[[ INPUT, beginning ]]

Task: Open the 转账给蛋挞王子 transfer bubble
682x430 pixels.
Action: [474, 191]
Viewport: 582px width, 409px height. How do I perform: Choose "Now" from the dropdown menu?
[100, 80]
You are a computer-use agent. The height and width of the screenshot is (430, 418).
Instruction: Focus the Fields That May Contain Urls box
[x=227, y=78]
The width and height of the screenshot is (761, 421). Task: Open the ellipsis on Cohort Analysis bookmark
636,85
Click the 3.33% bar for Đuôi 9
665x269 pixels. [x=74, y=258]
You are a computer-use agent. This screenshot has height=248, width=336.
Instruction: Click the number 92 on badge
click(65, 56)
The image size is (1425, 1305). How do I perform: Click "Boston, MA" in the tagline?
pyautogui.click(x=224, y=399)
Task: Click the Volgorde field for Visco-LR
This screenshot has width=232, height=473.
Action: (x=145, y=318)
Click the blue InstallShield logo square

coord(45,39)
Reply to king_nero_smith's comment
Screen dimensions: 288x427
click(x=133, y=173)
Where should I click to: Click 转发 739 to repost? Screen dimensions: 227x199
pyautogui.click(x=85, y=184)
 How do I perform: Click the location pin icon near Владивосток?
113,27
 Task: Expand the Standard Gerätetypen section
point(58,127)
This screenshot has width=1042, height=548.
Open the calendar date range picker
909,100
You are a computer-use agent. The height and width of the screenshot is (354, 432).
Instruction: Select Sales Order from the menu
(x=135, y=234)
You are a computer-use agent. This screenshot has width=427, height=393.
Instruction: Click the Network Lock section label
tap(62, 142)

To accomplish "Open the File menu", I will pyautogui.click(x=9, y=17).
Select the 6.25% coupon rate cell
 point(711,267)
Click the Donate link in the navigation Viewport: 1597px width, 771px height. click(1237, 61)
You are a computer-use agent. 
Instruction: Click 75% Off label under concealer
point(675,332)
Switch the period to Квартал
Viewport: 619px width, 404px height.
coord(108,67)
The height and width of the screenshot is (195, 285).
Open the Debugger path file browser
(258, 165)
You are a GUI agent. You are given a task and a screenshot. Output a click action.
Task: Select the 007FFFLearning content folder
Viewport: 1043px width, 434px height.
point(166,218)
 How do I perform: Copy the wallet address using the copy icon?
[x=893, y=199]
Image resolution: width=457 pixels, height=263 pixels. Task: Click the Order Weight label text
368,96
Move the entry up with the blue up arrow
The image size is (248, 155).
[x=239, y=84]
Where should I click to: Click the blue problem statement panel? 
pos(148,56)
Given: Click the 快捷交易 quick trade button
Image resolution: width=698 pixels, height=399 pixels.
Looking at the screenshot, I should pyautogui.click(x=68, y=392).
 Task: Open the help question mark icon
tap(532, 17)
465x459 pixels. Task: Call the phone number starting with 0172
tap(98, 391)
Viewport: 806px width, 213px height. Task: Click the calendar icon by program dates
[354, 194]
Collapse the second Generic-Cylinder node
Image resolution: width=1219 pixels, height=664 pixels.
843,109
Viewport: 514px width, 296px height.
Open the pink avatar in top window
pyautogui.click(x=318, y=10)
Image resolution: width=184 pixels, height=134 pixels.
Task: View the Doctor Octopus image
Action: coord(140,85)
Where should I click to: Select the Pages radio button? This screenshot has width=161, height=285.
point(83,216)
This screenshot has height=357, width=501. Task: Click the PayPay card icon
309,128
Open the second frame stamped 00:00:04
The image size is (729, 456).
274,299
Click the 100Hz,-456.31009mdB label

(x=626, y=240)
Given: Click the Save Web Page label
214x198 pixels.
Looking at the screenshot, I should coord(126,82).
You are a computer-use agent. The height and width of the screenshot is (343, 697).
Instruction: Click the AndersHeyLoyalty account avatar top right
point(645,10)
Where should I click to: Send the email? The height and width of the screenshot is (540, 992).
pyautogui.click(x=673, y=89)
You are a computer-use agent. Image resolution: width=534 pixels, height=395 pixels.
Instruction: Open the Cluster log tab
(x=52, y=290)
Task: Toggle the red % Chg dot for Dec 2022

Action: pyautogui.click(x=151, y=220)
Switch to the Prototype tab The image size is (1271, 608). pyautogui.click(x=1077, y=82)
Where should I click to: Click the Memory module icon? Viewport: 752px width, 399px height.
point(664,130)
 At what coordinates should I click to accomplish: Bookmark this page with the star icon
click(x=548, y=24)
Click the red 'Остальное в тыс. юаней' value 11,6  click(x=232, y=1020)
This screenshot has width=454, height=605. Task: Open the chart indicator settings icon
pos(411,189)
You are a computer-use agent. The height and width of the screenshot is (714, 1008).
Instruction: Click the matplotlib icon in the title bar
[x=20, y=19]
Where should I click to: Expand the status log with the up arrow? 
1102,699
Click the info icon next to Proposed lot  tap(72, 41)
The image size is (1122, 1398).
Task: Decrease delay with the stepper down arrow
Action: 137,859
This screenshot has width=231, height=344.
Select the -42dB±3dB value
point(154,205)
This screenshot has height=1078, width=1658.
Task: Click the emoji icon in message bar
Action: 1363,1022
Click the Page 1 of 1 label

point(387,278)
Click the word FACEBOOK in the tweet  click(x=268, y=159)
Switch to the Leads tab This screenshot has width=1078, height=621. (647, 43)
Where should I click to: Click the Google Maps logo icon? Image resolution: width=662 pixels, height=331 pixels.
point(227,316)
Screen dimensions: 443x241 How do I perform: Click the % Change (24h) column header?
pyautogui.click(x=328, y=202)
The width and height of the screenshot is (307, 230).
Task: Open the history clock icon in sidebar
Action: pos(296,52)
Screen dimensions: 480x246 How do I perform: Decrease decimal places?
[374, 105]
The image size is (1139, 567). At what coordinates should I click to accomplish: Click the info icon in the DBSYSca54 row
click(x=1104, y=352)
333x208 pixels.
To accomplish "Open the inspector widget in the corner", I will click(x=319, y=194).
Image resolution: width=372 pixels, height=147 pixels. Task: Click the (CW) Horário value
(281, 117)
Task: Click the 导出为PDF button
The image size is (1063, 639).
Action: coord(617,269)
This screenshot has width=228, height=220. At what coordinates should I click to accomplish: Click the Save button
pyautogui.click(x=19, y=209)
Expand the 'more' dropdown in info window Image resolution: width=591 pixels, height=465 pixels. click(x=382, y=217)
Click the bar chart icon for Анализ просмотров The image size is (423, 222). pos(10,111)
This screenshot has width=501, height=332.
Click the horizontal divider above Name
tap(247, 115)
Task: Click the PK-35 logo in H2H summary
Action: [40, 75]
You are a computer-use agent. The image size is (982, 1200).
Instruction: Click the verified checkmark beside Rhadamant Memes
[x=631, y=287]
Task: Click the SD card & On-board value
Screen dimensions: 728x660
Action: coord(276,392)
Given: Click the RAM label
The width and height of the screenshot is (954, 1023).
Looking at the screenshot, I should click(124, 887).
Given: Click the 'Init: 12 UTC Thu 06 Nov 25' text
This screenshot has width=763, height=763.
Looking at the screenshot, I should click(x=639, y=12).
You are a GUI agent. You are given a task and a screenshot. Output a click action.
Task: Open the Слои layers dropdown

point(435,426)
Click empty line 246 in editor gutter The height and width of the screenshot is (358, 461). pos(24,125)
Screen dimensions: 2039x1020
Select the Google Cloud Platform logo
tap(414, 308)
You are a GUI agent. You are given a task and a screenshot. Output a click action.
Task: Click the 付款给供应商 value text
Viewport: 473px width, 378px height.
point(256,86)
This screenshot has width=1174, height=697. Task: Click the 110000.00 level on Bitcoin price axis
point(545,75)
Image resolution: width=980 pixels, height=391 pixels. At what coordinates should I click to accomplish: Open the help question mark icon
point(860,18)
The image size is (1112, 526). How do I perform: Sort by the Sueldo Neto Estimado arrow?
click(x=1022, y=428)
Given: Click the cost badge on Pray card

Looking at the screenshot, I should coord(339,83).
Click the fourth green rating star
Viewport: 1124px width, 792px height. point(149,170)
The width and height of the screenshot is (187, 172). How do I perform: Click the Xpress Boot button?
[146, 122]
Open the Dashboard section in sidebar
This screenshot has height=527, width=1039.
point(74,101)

[[ INPUT, end ]]

*INSTRUCTIONS FOR THE TASK:* Beginning with the opening line above, retype the records exactly through the line with "Reply to king_nero_smith's comment", both ends included.

*SOLUTION TO THE EXERCISE:*
Task: Open the 转账给蛋挞王子 transfer bubble
682x430 pixels.
Action: [474, 191]
Viewport: 582px width, 409px height. How do I perform: Choose "Now" from the dropdown menu?
[100, 80]
You are a computer-use agent. The height and width of the screenshot is (430, 418).
Instruction: Focus the Fields That May Contain Urls box
[x=227, y=78]
The width and height of the screenshot is (761, 421). Task: Open the ellipsis on Cohort Analysis bookmark
636,85
Click the 3.33% bar for Đuôi 9
665x269 pixels. [x=74, y=258]
You are a computer-use agent. This screenshot has height=248, width=336.
Instruction: Click the number 92 on badge
click(65, 56)
The image size is (1425, 1305). How do I perform: Click "Boston, MA" in the tagline?
pyautogui.click(x=224, y=399)
Task: Click the Volgorde field for Visco-LR
This screenshot has width=232, height=473.
Action: (x=145, y=318)
Click the blue InstallShield logo square

coord(45,39)
Reply to king_nero_smith's comment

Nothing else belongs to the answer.